虞宁于大殿中听到臣子们的喧哗吵闹,心中颇为烦恼,他直接让城辅好生安葬银弋将军,而自己退了朝,一个人待在御书房里,久久都未有出来,就算是素琴亲自前来要求见他,虞宁都避而不见。
素琴知道银弋将军对虞宁来说并非一般的君臣关系,而是像朋友一样的亲人,所以痛失银弋他自然而然很难过,素琴叹了口气,她不想让虞宁一个人痛苦,就一直侯在书房外,等到虞宁传见自己为止。

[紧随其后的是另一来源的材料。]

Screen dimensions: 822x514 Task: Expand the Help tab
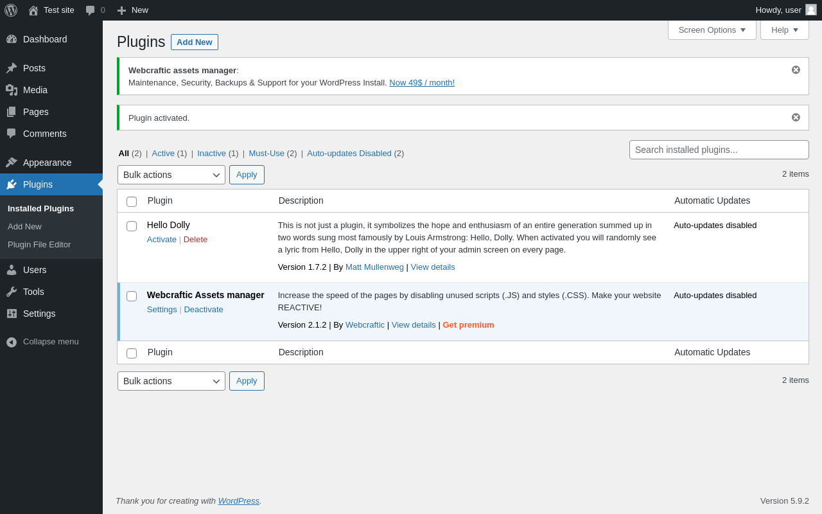click(784, 30)
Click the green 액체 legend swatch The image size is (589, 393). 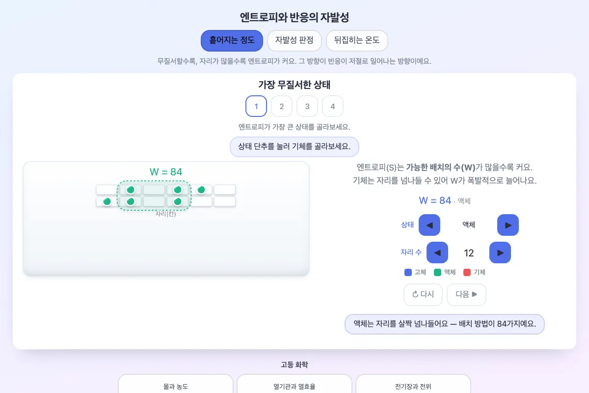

等到黄昏时分,虞宁见素琴坚持不走,便让她进了来,当素琴见到虞宁时,却见他已经消瘦许多,神色也萎靡许多,没有了往日的朝气与神采,素琴走到他身边,坐到一旁,握着他手,温言道:“城妾知道主上是为将军伤心,城妾也知道我没有什么资格来评论将军的事,但是城妾相信,就算将军如今死在敌人的刀剑之下,但也死得有尊严,你没看见他手中还紧紧地握着那把剑吗,就算是被人截断了手指,也未将剑取下,可见将军是带着傲然之气离开的,所以,虽然面对凶狠残暴的敌人,他牺牲了,但是他依然让城妾敬佩,让清周城敬佩,所以,城妾相信,将军在牺牲之前,心中也一定记挂着主上,希望主上也能够像他一样,勿要悲伤,勿要害怕,勿要踌躇,更勿要为他感到痛心,而应该感到骄傲,城妾虽然愚笨,但银弋将军城妾却还是懂的,所以请主上振作起来吧,清周城如今大敌当前,正需要主上带领臣子们度过这场难关呢,倘若连我们都萎顿下去,那在王城的婕蓝公主却又是怎般的困难,如今的她正需要的是我们的帮助。”
虞宁听了素琴这一番话后,心中宽慰了许多,他叹了口气,道:“城后说得极是,倒是本主迂腐紧了,只是想到银弋将军如今这般,却又如何不痛心呢?”